Re: "High" Voltage regulation
- From: James Rollins <james.rollines@xxxxxxxxx>
- Date: Sun, 3 May 2009 21:23:27 -0700 (PDT)
On May 3, 7:36 pm, John Larkin
<jjlar...@xxxxxxxxxxxxxxxxxxxxxxxxxxxxxxxxx> wrote:
On Sun, 3 May 2009 16:09:40 -0700 (PDT), James Rollins
<james.rolli...@xxxxxxxxx> wrote:
In my never ending quest for a cheap and simple high voltage
regulation I have come up with a simple dual capacitor mode. This is
similar to a Buck circuit without the inductor.
http://i41.tinypic.com/68zl03.jpg
The concept is simple: One capacitor is charging to the pre-destined
voltage while the other is discharging into the load. These are simple
RC circuits and the time constants are readily known. The load is not
connected directly to the load because it will potentially see high
transient voltages from the supply. Also the capacitors are charged at
a rate close to what it is being discharged by the load. This is to
reduce switching frequency and rise/fall times.
The switching is done with make before break on the inner two so that
the load is never disconnected from a capacitor. Alternatively one
could simply use one side with a capacitor in parallel with the load
to supply the current while the other capacitor is charging. Either
case will work but I have specific reasons for choosing the first
case.
My main concern is driving the mosfets so the gate voltage is within
spec. In fact I'm not quite sure how to do this.
My requirements is a programmable constant voltage supply from around
0 voltages to 1kV driving a load of around 100kohms to 1Mohms. The
regulation should be less than 1% or better.

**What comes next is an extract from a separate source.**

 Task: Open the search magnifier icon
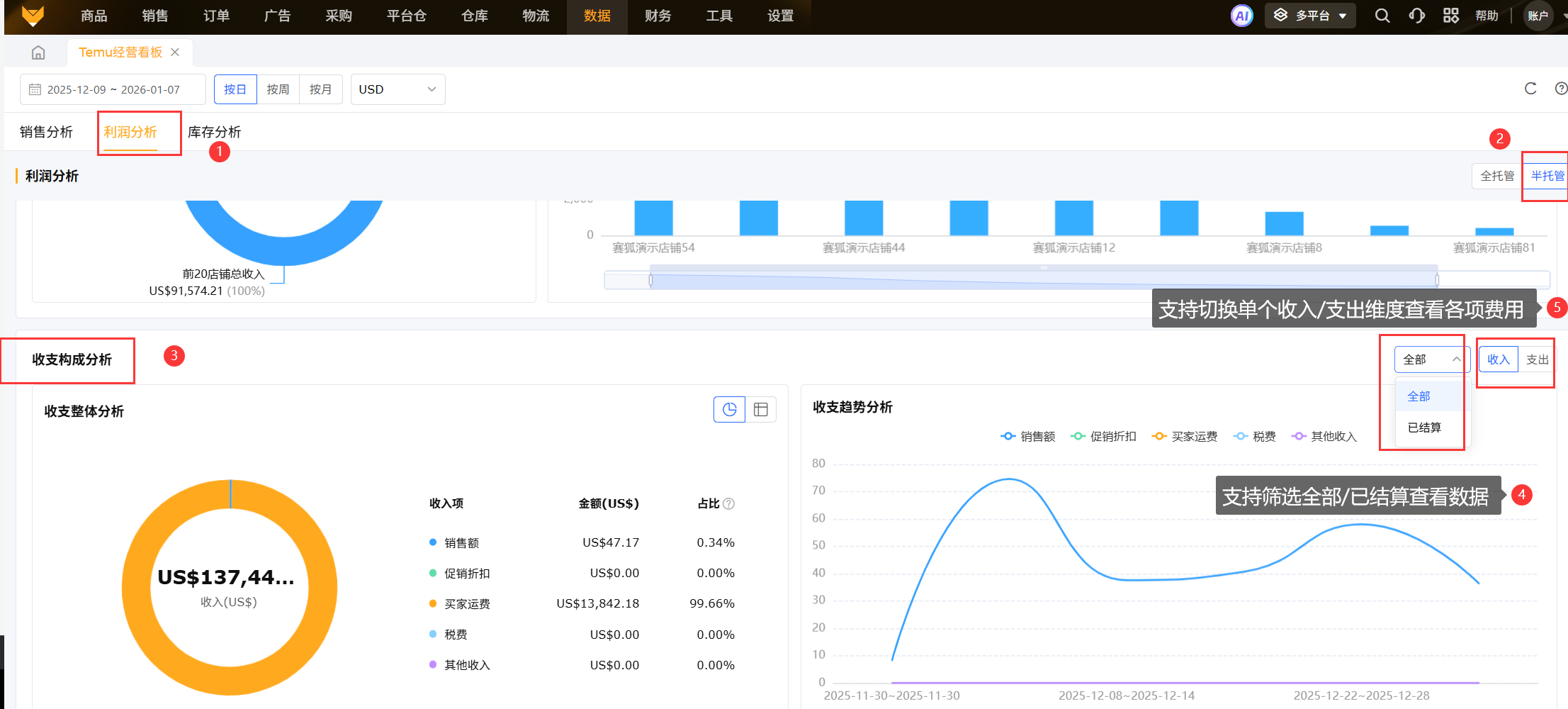point(1382,16)
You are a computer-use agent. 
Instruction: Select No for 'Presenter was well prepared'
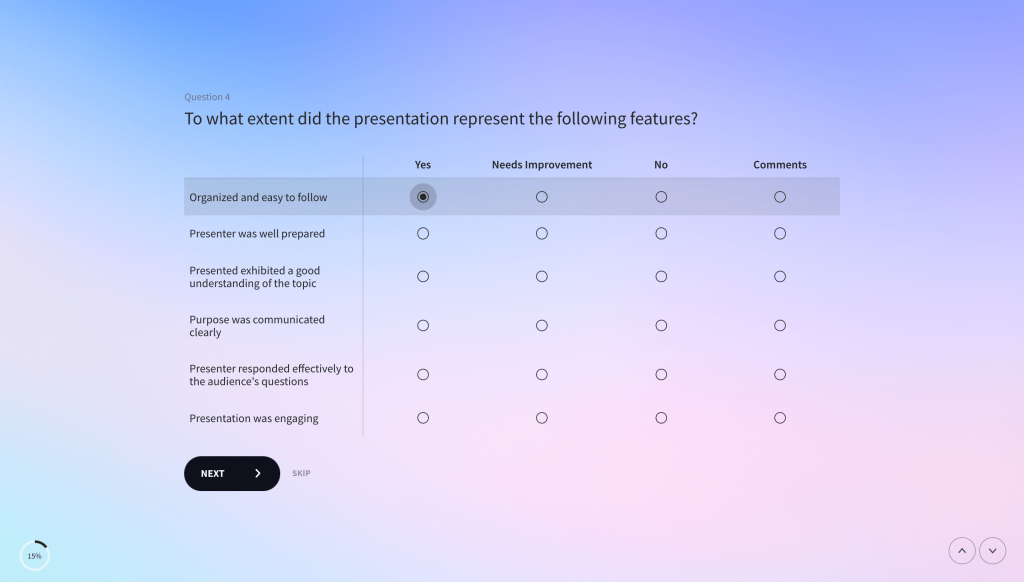tap(661, 233)
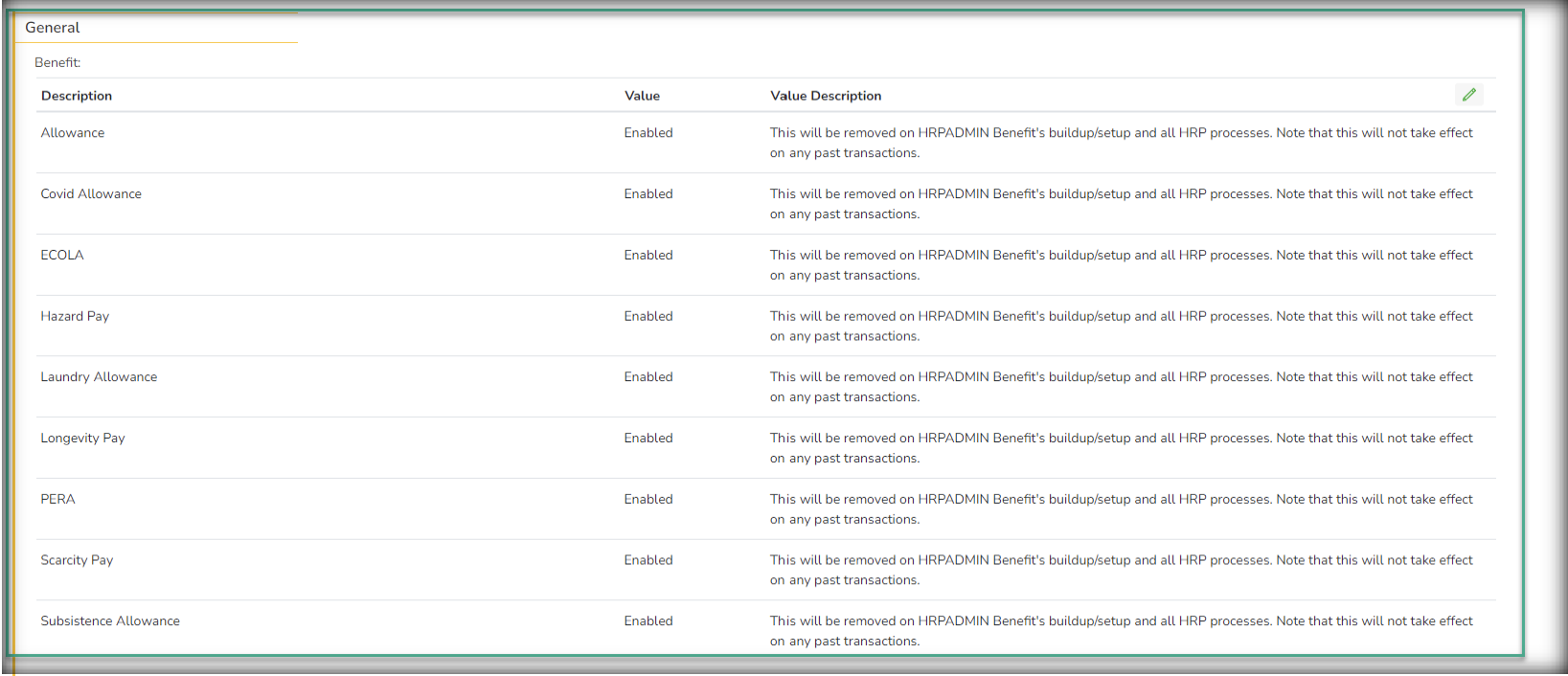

From my calculations I easily get less than 0.1%. i.e., t = -R*C*ln(Vc/
V) and for R = 10^5, C = 10^(-5), Vc/V = 1 +- a/100 where a is the
percent regulation gives about 1ms for 0.1%. Hence discharging the
capacitor into the load will drop approximately 0.1% of its voltage in
1ms.
You may as well use a single series fet+resistor, pwm controlled, and
one output cap. Or just use a linear regulator. All are about equally
efficient.
John
If you don't disconnect the load there will be a voltage spike and
also a voltage dividing effect. i.e., the load is connected to the
voltage source directly and depending on the ratio of the two
resistors the load will generally see a higher voltage than you might
want. Hence the reason why the load is disconnected. If the voltage
supply resistance is too small then it requires faster rise/fall times
to quickly stop charging the capacitor as it will end up charging up
much faster.
The same problem still exists with your idea though. The fet's gate
will need to be held at a voltage that is within the source/drain of
usually around +-20V max. But if the fet is sorta "floating" I am
unsure how to accomplish such a task. At least in a way that keeps
with the simplicity of the design.
I've thought about using a simple linear regulator idea but
unfortunately similar problems as well as other problems exist. Mainly
in this case the regulation seems much poorer and it is less
efficient. Although I'm not too interested in efficiency as I am
regulation. Trying to find cost effective HV bjt's is a bit of a
problem as compared to fets.
.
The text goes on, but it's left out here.